# Parsing gendered text

Implement the `parse_gender` function as described on pp. 10-12 of the textbook. Run the function over the three texts indicated below and comment (briefly) on the results.

Starter code is included below. When finished, commit your code and issue a pull request to me.

In [10]:
# Imports
import nltk
import os
from   collections import Counter

# Variables
text_dir = os.path.join('..', 'data', 'texts') # Where are the texts?

In [2]:
# Word lists
MALE = 'male'
FEMALE = 'female'
UNKNOWN = 'unknown'
BOTH = 'both'

MALE_WORDS = set([
    'guy','spokesman','chairman',"men's",'men','him',"he's",'his',
    'boy','boyfriend','boyfriends','boys','brother','brothers','dad',
    'dads','dude','father','fathers','fiance','gentleman','gentlemen',
    'god','grandfather','grandpa','grandson','groom','he','himself',
    'husband','husbands','king','male','man','mr','nephew','nephews',
    'priest','prince','son','sons','uncle','uncles','waiter','widower',
    'widowers'
])

FEMALE_WORDS = set([
    'heroine','spokeswoman','chairwoman',"women's",'actress','women',
    "she's",'her','aunt','aunts','bride','daughter','daughters','female',
    'fiancee','girl','girlfriend','girlfriends','girls','goddess',
    'granddaughter','grandma','grandmother','herself','ladies','lady',
    'lady','mom','moms','mother','mothers','mrs','ms','niece','nieces',
    'priestess','princess','queens','she','sister','sisters','waitress',
    'widow','widows','wife','wives','woman'
])

In [21]:
# Your code here ...
'''
You might want to create your own short text sample for use in developing your code.
To be clear, it's fine to copy the textbook code. This exercise is mostly a shakedown to
check that your environment is working and that the GitHub Classroom submission system
works as intended.
'''
def genderize(words):

    mwlen = len(MALE_WORDS.intersection(words))
    fwlen = len(FEMALE_WORDS.intersection(words))

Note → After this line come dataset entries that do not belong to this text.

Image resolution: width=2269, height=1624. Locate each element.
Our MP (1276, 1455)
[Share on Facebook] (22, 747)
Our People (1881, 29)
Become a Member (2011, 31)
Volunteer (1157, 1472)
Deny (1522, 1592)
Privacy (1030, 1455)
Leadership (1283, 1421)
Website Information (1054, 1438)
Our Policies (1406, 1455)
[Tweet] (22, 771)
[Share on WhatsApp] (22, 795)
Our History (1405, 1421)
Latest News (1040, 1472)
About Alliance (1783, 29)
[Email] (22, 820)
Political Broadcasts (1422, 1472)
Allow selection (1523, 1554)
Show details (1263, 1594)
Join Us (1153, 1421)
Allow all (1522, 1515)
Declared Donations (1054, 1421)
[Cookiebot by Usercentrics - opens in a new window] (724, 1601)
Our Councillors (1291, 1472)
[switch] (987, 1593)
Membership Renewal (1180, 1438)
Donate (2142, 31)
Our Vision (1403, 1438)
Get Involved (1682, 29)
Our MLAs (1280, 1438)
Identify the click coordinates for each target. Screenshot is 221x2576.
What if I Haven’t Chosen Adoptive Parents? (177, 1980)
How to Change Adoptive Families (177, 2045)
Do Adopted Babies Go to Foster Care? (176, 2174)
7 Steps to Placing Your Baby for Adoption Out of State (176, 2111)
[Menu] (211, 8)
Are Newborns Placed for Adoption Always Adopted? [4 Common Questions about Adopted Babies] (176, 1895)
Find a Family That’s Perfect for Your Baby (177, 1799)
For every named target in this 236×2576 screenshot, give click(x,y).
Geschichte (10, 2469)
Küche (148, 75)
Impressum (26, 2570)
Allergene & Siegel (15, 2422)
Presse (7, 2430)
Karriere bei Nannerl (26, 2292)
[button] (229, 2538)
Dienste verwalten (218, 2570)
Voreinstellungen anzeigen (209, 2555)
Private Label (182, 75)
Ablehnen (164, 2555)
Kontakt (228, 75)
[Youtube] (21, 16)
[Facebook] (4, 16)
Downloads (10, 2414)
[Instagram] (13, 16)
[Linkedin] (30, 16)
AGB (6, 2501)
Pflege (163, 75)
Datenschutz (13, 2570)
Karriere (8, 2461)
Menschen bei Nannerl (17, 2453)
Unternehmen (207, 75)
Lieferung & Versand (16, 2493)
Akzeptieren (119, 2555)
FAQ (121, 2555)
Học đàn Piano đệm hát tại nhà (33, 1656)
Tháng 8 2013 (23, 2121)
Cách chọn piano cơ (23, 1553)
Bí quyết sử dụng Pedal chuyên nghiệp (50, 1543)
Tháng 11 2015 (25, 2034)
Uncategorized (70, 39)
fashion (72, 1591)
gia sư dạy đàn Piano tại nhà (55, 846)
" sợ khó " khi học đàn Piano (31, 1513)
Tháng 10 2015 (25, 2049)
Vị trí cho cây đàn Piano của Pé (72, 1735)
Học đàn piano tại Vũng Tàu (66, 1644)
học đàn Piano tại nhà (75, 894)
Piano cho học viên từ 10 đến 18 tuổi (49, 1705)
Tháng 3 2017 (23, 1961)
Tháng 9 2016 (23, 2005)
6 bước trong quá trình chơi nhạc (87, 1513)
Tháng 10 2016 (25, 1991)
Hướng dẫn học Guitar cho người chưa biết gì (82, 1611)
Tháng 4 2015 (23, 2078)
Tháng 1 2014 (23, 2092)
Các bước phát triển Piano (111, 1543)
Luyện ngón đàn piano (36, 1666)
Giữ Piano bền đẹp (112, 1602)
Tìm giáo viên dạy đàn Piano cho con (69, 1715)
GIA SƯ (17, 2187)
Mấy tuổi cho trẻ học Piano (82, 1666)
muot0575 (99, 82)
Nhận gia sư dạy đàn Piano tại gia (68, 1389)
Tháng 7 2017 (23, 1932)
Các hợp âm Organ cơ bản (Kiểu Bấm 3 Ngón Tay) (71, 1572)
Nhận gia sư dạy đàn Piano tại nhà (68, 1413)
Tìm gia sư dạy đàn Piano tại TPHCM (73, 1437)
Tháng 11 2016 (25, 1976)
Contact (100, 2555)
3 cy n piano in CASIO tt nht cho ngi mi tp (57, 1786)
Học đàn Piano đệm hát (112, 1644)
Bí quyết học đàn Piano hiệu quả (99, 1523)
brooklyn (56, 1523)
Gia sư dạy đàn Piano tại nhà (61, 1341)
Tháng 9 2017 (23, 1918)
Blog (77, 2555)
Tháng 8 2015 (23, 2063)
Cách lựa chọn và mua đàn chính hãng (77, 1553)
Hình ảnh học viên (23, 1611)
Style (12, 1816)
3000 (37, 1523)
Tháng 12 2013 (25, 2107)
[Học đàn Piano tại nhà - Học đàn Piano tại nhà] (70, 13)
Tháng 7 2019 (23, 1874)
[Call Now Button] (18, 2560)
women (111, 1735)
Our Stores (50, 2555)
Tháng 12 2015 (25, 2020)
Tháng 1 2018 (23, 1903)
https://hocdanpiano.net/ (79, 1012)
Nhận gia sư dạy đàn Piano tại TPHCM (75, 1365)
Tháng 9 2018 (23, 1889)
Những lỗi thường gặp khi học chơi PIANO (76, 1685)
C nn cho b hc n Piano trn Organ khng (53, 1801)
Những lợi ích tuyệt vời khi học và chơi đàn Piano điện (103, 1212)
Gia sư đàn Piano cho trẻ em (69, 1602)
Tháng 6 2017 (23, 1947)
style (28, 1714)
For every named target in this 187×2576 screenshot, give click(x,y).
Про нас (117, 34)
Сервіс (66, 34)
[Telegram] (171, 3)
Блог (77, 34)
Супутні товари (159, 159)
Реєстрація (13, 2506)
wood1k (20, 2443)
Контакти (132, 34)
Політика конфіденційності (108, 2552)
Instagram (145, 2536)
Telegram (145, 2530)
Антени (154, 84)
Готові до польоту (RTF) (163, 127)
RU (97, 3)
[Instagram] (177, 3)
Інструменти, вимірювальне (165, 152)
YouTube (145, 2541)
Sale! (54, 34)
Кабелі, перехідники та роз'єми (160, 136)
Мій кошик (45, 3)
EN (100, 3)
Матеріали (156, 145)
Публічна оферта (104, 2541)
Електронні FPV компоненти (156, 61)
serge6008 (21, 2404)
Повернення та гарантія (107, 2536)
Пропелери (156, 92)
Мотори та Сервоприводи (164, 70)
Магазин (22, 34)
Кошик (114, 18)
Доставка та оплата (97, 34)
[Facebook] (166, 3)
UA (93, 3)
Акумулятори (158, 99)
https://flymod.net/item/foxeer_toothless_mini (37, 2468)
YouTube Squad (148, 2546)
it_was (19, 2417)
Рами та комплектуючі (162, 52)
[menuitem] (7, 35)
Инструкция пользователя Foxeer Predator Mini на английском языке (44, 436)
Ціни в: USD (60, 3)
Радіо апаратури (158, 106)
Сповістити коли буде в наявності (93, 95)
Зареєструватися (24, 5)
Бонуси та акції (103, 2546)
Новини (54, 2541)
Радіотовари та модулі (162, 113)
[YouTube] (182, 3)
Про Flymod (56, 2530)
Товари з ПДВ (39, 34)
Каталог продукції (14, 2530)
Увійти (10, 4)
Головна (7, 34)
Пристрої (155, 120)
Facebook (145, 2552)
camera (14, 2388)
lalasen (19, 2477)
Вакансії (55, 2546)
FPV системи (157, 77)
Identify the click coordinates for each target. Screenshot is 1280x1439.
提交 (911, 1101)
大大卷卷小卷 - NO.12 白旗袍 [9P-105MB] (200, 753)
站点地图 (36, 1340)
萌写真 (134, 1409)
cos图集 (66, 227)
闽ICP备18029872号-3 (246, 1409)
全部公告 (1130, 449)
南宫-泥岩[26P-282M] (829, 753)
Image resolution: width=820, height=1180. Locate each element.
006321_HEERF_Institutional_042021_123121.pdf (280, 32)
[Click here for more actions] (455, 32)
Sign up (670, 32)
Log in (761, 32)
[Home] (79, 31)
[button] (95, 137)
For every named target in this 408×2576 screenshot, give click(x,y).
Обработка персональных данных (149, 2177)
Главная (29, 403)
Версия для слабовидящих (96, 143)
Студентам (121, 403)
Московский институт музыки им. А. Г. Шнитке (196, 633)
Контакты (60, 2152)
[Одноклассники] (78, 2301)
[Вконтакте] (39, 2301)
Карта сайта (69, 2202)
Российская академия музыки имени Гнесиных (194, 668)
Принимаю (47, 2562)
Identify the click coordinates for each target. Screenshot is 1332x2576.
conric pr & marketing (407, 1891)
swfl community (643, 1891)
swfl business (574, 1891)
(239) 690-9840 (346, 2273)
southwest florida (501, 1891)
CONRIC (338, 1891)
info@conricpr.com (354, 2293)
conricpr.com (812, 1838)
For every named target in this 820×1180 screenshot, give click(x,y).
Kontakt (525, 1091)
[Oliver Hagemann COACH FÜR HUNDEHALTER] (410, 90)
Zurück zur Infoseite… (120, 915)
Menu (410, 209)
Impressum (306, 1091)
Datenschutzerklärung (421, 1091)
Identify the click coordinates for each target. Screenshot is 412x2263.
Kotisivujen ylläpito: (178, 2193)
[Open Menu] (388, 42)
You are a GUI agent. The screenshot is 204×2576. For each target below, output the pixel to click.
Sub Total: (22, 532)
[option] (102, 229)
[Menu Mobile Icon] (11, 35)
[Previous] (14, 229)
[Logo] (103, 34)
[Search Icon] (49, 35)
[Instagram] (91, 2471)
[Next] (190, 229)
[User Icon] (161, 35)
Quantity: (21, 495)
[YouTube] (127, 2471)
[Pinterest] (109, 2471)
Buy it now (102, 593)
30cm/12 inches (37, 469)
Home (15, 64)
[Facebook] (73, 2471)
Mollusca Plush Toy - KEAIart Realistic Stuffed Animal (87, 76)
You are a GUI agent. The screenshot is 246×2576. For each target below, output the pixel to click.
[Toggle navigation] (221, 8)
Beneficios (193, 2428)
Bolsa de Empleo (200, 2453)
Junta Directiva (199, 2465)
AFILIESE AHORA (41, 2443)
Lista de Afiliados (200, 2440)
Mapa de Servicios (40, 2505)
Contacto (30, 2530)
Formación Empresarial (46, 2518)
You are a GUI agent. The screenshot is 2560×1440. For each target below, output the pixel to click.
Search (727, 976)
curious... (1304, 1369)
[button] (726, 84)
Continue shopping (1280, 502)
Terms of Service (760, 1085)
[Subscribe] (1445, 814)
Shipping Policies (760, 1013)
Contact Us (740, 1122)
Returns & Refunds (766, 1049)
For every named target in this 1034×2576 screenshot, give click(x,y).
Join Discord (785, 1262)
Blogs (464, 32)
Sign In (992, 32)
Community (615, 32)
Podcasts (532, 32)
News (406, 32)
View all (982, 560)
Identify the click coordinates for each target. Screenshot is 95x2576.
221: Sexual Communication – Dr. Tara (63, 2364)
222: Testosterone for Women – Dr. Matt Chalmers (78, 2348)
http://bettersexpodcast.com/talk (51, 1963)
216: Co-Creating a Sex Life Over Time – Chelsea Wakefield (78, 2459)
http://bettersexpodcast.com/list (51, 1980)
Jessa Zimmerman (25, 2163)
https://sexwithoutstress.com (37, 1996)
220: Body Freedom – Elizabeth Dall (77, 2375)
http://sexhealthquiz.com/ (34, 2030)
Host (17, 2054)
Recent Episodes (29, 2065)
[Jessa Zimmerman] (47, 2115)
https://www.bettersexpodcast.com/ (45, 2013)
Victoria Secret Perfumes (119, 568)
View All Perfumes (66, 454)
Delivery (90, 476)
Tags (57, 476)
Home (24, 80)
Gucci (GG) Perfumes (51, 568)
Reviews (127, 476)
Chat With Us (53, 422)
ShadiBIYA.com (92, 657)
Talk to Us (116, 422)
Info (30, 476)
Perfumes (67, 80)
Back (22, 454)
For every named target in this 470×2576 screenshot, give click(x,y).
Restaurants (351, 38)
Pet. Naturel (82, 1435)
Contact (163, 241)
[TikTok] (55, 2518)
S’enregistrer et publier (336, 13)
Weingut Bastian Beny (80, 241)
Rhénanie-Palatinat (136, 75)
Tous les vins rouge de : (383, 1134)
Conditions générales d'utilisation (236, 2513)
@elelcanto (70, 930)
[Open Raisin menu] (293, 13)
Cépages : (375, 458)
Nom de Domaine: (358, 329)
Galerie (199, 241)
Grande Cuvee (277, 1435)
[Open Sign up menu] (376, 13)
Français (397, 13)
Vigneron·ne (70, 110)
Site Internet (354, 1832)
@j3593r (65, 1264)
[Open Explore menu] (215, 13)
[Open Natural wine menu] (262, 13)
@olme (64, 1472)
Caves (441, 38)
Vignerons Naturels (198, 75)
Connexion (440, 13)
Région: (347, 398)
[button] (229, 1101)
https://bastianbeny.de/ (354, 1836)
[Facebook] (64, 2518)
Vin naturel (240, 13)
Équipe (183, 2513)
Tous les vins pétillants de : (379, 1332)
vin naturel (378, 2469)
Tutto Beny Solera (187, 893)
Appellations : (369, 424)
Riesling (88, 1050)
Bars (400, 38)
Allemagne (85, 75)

    if mwlen > 0 and fwlen == 0:
        return MALE
    elif mwlen == 0 and fwlen > 0:
        return FEMALE
    elif mwlen > 0 and fwlen > 0:
        return BOTH
    else:
        return UNKNOWN


def count_gender(sentences):

    sents = Counter() # Counters are like dictionaries, 
    words = Counter() # but handle missing elements better

    for sentence in sentences:
        gender = genderize(sentence)
        sents[gender] += 1             # Number of sentences per gender
        words[gender] += len(sentence) # Number of words in the sentence
                                       # Note ALL words in sentence assigned to one gender

    return sents, words


def parse_gender(text):

    # List of lists. Inner items are tokenized words. Outer items are sentences.
    sentences = [
        [word.lower() for word in nltk.word_tokenize(sentence)]
        for sentence in nltk.sent_tokenize(text)
    ]

    sents, words = count_gender(sentences)
    total = sum(words.values()) # Total text wordcount

    pct_male = 0
    pct_female = 0
    gender_dict = {}
    
    for gender, count in sorted(words.items()): # Each item is one gender
        pcent = (count / total) * 100
        nsents = sents[gender]
        #print(
        #    "{:0.1f}% {} ({} sentences)".format(pcent, gender, nsents)
        #)
        gender_dict[gender] = pcent
    # Female/male ratio
    #print("{} female/male ratio".format(round(words[FEMALE]/words[MALE],2)))
    return gender_dict

In [17]:
path = "../data/texts/"
dirListing = os.listdir(path)
texts = []
for item in dirListing:
    if ".txt" in item:
        texts.append(item)
        
print(len(texts))

16372


In [30]:
%%time
gender_opts = {"female":[],"male":[],"unknown":[],"both":[]}
# Run and examine the output
for text in texts[0:10]: # Loop over texts in corpus directory
    #print(text)
    with open(os.path.join(text_dir, text), 'r') as f: # Open each text in turn
        results = parse_gender(f.read()) # Run the gender-parsing function
        for opt in gender_opts:
            if opt in results:
                gender_opts[opt].append(results[opt])
            else:
                gender_opts[opt].append(0)
    #print('\n**********\n')

for opt in gender_opts:
    gen_avg = sum(gender_opts[opt])/len(gender_opts[opt])
    print("{}, {}".format(opt, gen_avg))

unknown, 51.91504495521268
male, 45.36297101060396
female, 0.6994132384080392
both, 2.022570795775324
CPU times: user 141 ms, sys: 0 ns, total: 141 ms
Wall time: 150 ms